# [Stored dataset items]

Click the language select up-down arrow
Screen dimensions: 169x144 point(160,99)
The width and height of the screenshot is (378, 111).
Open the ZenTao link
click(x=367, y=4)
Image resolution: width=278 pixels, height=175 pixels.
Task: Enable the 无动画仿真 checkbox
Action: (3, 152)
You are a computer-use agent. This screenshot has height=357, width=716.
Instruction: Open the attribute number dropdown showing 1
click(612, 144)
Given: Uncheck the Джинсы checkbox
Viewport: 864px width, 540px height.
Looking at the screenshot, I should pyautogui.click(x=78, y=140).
--
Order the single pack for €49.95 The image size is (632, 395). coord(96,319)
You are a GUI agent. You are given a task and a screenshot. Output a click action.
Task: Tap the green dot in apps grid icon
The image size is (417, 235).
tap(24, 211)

# [Task brief]
Which lines above contain the word "agent"? Copy each of them.

# [Response to the exercise]
You are a computer-use agent. This screenshot has height=357, width=716.
You are a GUI agent. You are given a task and a screenshot. Output a click action.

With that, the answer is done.